- Task statement: Whenever the word "agent" appears in a line of the data below, copy that line.

- Task data:

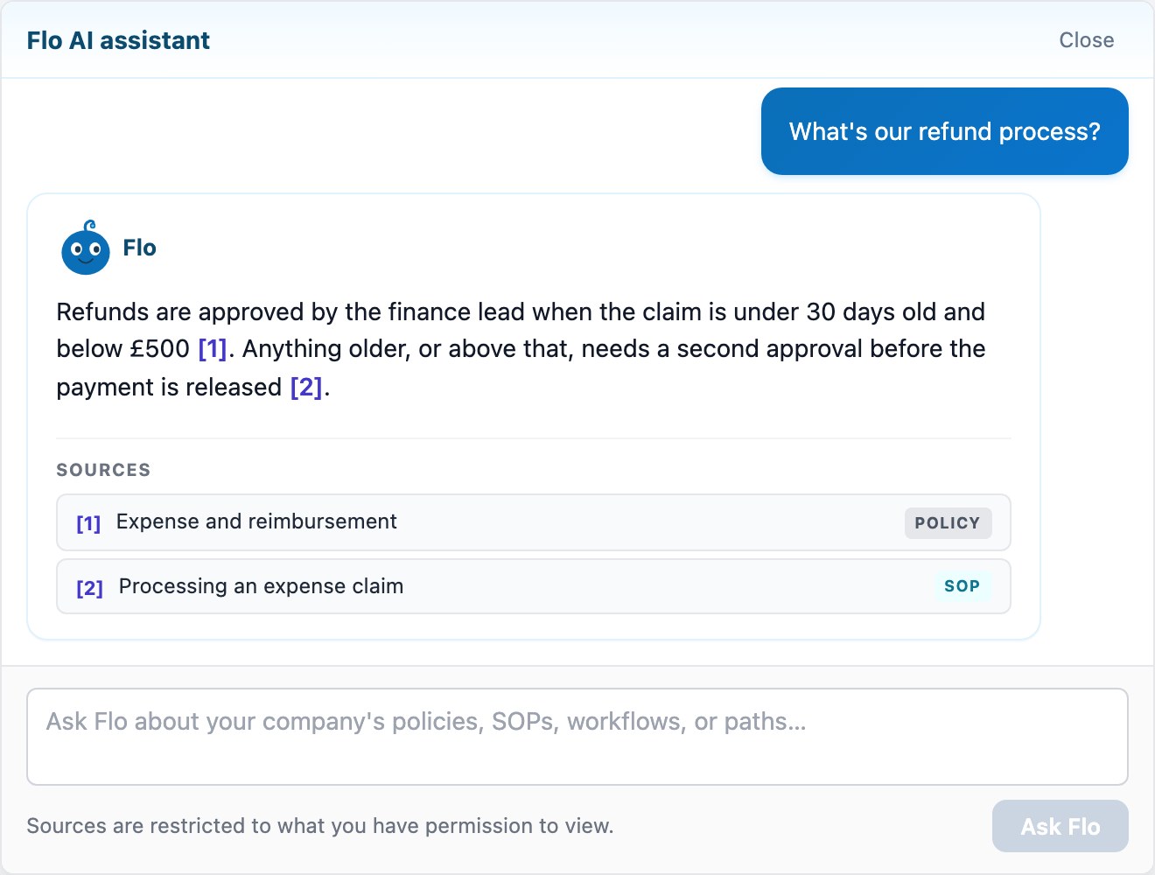
Task: Open the 'Processing an expense claim' source
Action: point(534,586)
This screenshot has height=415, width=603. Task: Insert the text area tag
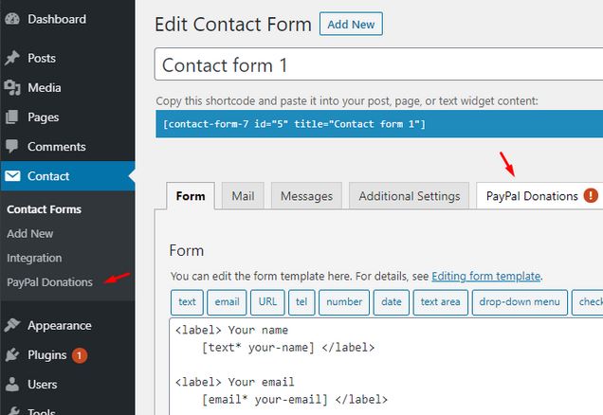[440, 302]
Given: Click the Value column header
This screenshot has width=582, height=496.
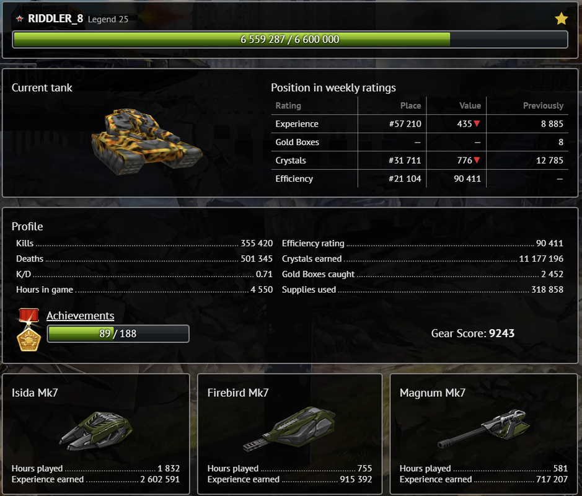Looking at the screenshot, I should coord(470,106).
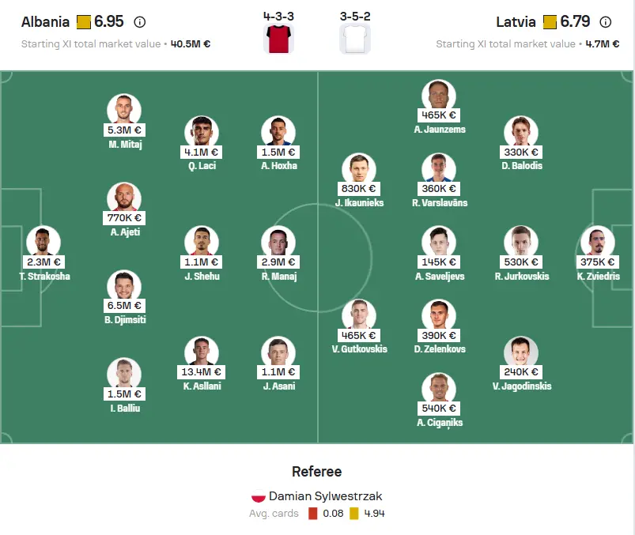
Task: Select goalkeeper T. Strakosha's avatar
Action: click(43, 242)
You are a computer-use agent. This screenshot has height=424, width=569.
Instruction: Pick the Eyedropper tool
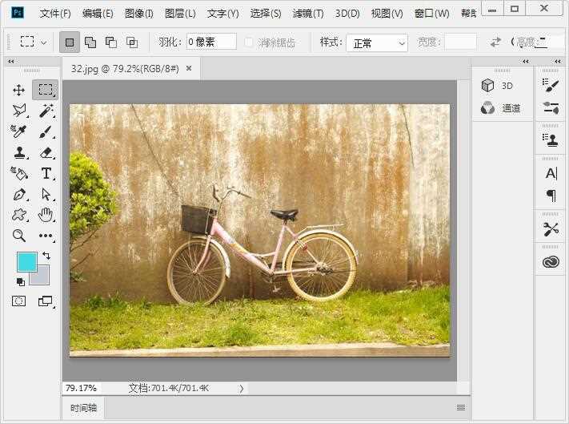[19, 131]
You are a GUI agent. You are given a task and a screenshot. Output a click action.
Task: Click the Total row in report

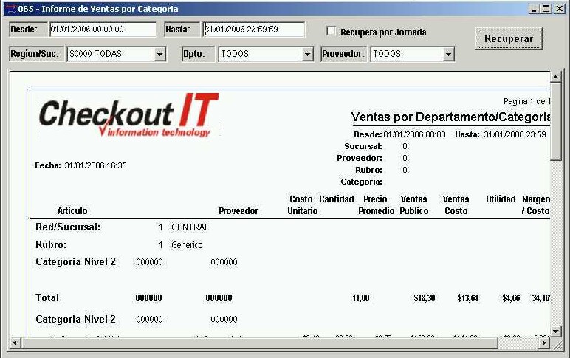click(x=47, y=298)
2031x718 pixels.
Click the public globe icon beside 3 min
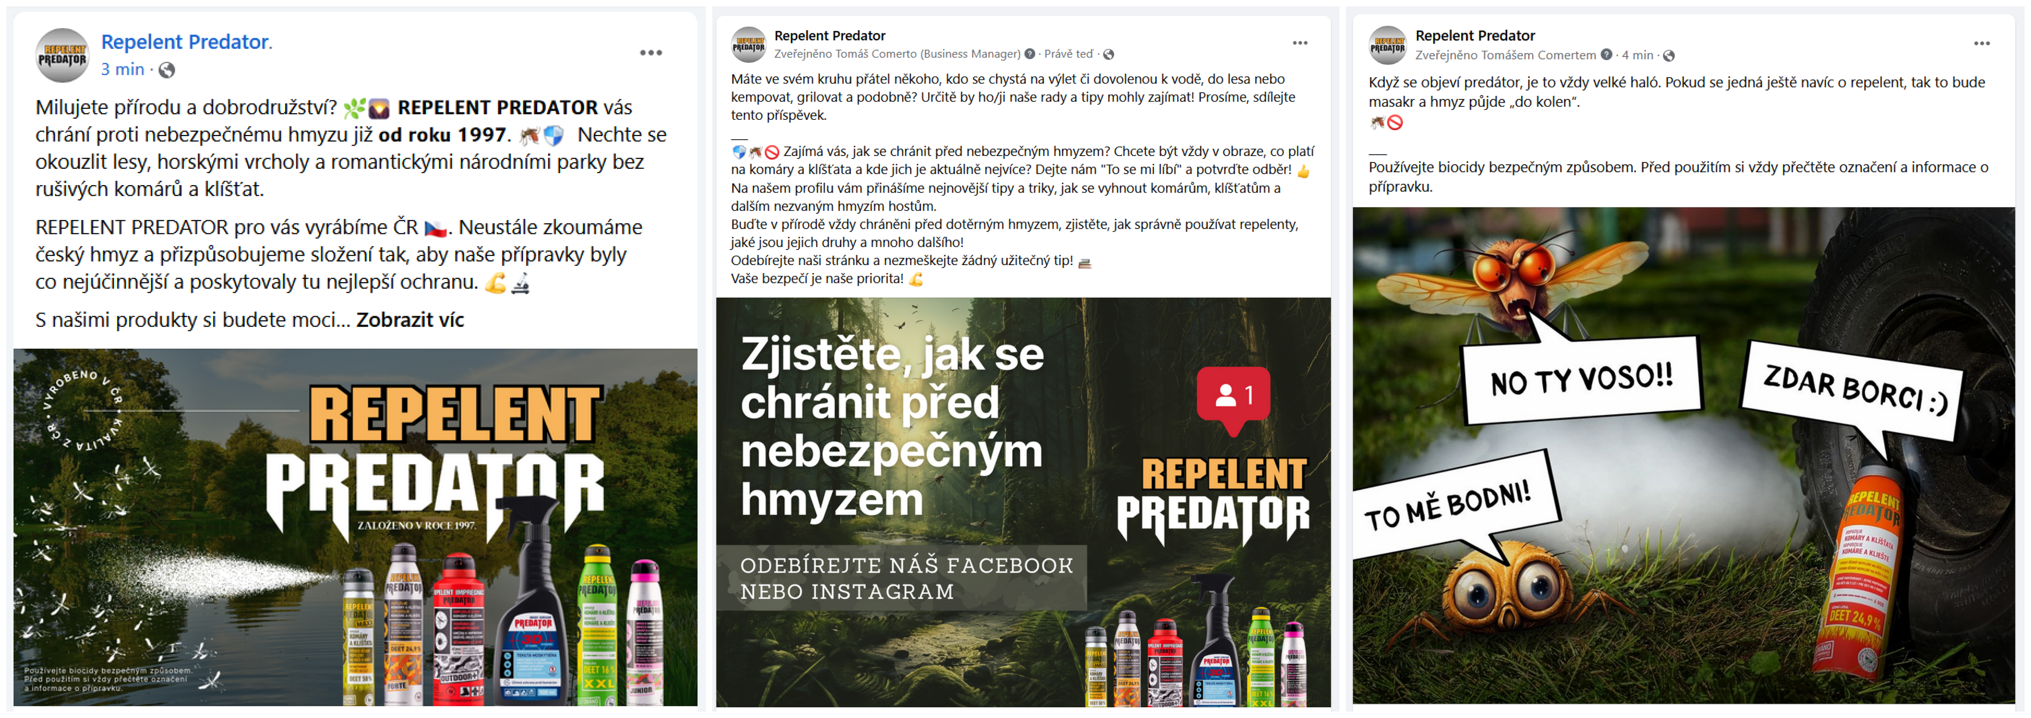166,70
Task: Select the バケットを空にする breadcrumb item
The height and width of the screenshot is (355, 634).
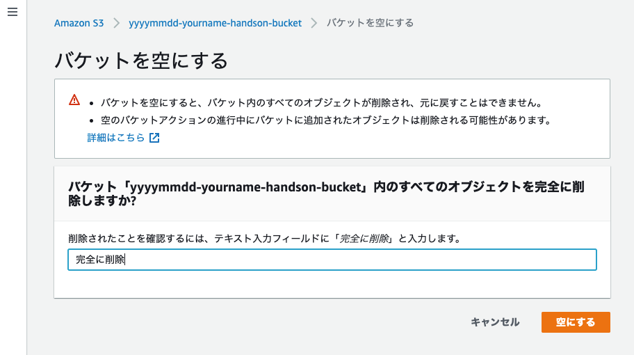Action: (x=370, y=23)
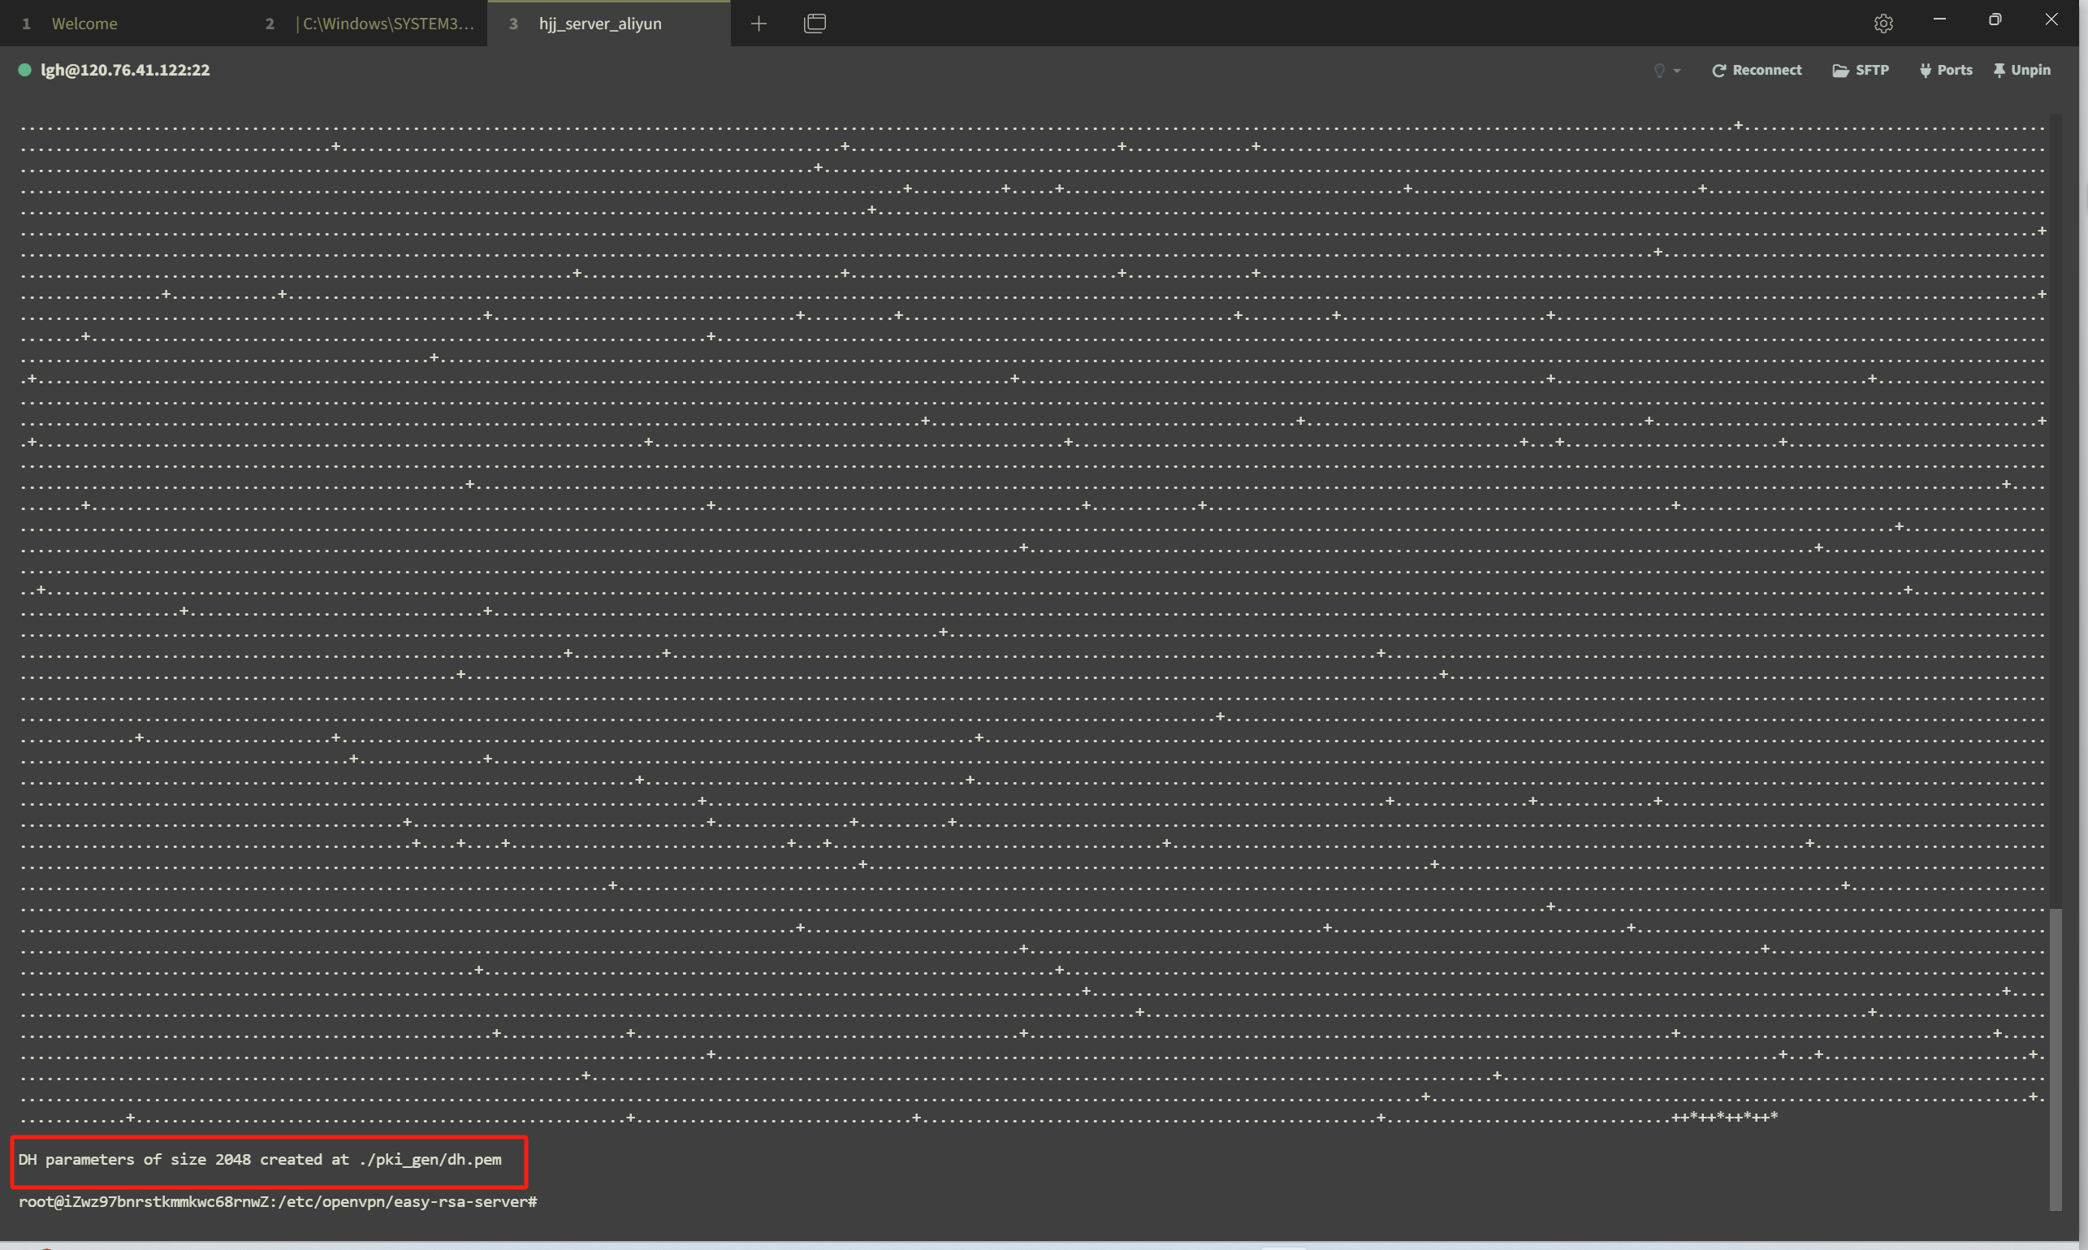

- Response:
You are a computer-use agent. This screenshot has height=424, width=569.
You are a GUI agent. You are given a task and a screenshot. Output a click action.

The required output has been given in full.